▼
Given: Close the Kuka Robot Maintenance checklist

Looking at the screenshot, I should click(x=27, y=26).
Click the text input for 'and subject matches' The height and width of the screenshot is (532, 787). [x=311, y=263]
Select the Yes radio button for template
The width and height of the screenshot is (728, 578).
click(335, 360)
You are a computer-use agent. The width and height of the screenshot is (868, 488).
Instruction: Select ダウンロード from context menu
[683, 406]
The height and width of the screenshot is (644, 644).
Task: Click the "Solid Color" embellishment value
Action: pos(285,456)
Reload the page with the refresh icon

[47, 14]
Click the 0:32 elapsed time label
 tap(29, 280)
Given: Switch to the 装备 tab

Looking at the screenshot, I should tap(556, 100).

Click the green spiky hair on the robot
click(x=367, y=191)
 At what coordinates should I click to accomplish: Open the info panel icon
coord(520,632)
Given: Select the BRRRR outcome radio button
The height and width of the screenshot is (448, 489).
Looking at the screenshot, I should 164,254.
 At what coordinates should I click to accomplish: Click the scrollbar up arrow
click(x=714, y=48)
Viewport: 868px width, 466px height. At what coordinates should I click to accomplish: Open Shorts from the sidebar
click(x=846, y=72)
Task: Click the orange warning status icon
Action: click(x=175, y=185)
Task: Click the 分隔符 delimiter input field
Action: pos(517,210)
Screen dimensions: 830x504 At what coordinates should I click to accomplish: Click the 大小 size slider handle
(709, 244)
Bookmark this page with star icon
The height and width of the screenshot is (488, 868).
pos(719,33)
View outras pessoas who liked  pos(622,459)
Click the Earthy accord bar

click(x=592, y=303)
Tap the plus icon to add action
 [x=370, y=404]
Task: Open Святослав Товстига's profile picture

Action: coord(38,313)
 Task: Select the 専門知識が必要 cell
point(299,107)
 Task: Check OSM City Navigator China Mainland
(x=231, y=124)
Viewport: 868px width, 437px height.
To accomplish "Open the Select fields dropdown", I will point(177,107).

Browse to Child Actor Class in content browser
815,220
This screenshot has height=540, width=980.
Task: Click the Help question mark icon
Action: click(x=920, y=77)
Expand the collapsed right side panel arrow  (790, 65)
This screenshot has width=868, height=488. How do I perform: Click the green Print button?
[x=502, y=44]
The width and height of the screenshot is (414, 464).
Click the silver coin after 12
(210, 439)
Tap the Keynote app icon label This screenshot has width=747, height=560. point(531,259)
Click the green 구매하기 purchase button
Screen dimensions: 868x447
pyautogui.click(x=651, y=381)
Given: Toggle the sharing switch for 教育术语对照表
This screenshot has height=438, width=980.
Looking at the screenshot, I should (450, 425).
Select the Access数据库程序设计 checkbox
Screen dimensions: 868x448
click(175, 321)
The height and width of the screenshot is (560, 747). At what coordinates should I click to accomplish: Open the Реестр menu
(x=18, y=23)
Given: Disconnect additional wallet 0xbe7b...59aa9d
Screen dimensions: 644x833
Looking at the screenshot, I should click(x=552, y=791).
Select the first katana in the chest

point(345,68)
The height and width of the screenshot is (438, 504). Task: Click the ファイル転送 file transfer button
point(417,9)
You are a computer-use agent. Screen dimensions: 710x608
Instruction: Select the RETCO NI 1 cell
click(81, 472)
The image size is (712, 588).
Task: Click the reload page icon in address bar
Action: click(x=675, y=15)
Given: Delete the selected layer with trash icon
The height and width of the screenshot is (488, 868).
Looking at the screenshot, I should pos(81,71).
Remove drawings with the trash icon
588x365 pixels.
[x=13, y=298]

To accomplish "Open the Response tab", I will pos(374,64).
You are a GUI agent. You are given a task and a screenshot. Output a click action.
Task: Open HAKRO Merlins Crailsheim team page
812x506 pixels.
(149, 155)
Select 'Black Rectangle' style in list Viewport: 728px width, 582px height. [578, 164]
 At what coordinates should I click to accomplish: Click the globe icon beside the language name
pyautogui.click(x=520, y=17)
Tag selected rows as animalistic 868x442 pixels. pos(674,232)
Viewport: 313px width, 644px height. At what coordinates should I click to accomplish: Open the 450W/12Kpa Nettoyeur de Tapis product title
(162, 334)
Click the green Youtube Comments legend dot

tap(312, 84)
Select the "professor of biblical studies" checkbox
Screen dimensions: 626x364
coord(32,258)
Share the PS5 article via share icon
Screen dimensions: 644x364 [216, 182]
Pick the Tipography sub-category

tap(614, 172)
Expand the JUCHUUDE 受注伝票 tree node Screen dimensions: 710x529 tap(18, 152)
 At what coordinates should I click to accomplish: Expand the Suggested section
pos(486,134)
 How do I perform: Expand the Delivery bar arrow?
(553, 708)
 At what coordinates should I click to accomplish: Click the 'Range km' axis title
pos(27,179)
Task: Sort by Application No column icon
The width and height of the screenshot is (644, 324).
▲
**TASK GOAL:** Take the entries above and return all of them exactly.

**RESPONSE TO THE TASK:**
Given: Close the Kuka Robot Maintenance checklist

Looking at the screenshot, I should click(x=27, y=26).
Click the text input for 'and subject matches' The height and width of the screenshot is (532, 787). [x=311, y=263]
Select the Yes radio button for template
The width and height of the screenshot is (728, 578).
click(335, 360)
You are a computer-use agent. The width and height of the screenshot is (868, 488).
Instruction: Select ダウンロード from context menu
[683, 406]
The height and width of the screenshot is (644, 644).
Task: Click the "Solid Color" embellishment value
Action: pos(285,456)
Reload the page with the refresh icon

[47, 14]
Click the 0:32 elapsed time label
 tap(29, 280)
Given: Switch to the 装备 tab

Looking at the screenshot, I should tap(556, 100).

Click the green spiky hair on the robot
click(x=367, y=191)
 At what coordinates should I click to accomplish: Open the info panel icon
coord(520,632)
Given: Select the BRRRR outcome radio button
The height and width of the screenshot is (448, 489).
Looking at the screenshot, I should 164,254.
 At what coordinates should I click to accomplish: Click the scrollbar up arrow
click(x=714, y=48)
Viewport: 868px width, 466px height. At what coordinates should I click to accomplish: Open Shorts from the sidebar
click(x=846, y=72)
Task: Click the orange warning status icon
Action: click(x=175, y=185)
Task: Click the 分隔符 delimiter input field
Action: pos(517,210)
Screen dimensions: 830x504 At what coordinates should I click to accomplish: Click the 大小 size slider handle
(709, 244)
Bookmark this page with star icon
The height and width of the screenshot is (488, 868).
pos(719,33)
View outras pessoas who liked  pos(622,459)
Click the Earthy accord bar

click(x=592, y=303)
Tap the plus icon to add action
 [x=370, y=404]
Task: Open Святослав Товстига's profile picture

Action: coord(38,313)
 Task: Select the 専門知識が必要 cell
point(299,107)
 Task: Check OSM City Navigator China Mainland
(x=231, y=124)
Viewport: 868px width, 437px height.
To accomplish "Open the Select fields dropdown", I will point(177,107).

Browse to Child Actor Class in content browser
815,220
This screenshot has height=540, width=980.
Task: Click the Help question mark icon
Action: click(x=920, y=77)
Expand the collapsed right side panel arrow  (790, 65)
This screenshot has width=868, height=488. How do I perform: Click the green Print button?
[x=502, y=44]
The width and height of the screenshot is (414, 464).
Click the silver coin after 12
(210, 439)
Tap the Keynote app icon label This screenshot has width=747, height=560. point(531,259)
Click the green 구매하기 purchase button
Screen dimensions: 868x447
pyautogui.click(x=651, y=381)
Given: Toggle the sharing switch for 教育术语对照表
This screenshot has height=438, width=980.
Looking at the screenshot, I should (450, 425).
Select the Access数据库程序设计 checkbox
Screen dimensions: 868x448
click(175, 321)
The height and width of the screenshot is (560, 747). At what coordinates should I click to accomplish: Open the Реестр menu
(x=18, y=23)
Given: Disconnect additional wallet 0xbe7b...59aa9d
Screen dimensions: 644x833
Looking at the screenshot, I should click(x=552, y=791).
Select the first katana in the chest

point(345,68)
The height and width of the screenshot is (438, 504). Task: Click the ファイル転送 file transfer button
point(417,9)
You are a computer-use agent. Screen dimensions: 710x608
Instruction: Select the RETCO NI 1 cell
click(81, 472)
The image size is (712, 588).
Task: Click the reload page icon in address bar
Action: click(x=675, y=15)
Given: Delete the selected layer with trash icon
The height and width of the screenshot is (488, 868).
Looking at the screenshot, I should pos(81,71).
Remove drawings with the trash icon
588x365 pixels.
[x=13, y=298]

To accomplish "Open the Response tab", I will pos(374,64).
You are a GUI agent. You are given a task and a screenshot. Output a click action.
Task: Open HAKRO Merlins Crailsheim team page
812x506 pixels.
(149, 155)
Select 'Black Rectangle' style in list Viewport: 728px width, 582px height. [578, 164]
 At what coordinates should I click to accomplish: Click the globe icon beside the language name
pyautogui.click(x=520, y=17)
Tag selected rows as animalistic 868x442 pixels. pos(674,232)
Viewport: 313px width, 644px height. At what coordinates should I click to accomplish: Open the 450W/12Kpa Nettoyeur de Tapis product title
(162, 334)
Click the green Youtube Comments legend dot

tap(312, 84)
Select the "professor of biblical studies" checkbox
Screen dimensions: 626x364
coord(32,258)
Share the PS5 article via share icon
Screen dimensions: 644x364 [216, 182]
Pick the Tipography sub-category

tap(614, 172)
Expand the JUCHUUDE 受注伝票 tree node Screen dimensions: 710x529 tap(18, 152)
 At what coordinates should I click to accomplish: Expand the Suggested section
pos(486,134)
 How do I perform: Expand the Delivery bar arrow?
(553, 708)
 At what coordinates should I click to accomplish: Click the 'Range km' axis title
pos(27,179)
Task: Sort by Application No column icon
The width and height of the screenshot is (644, 324).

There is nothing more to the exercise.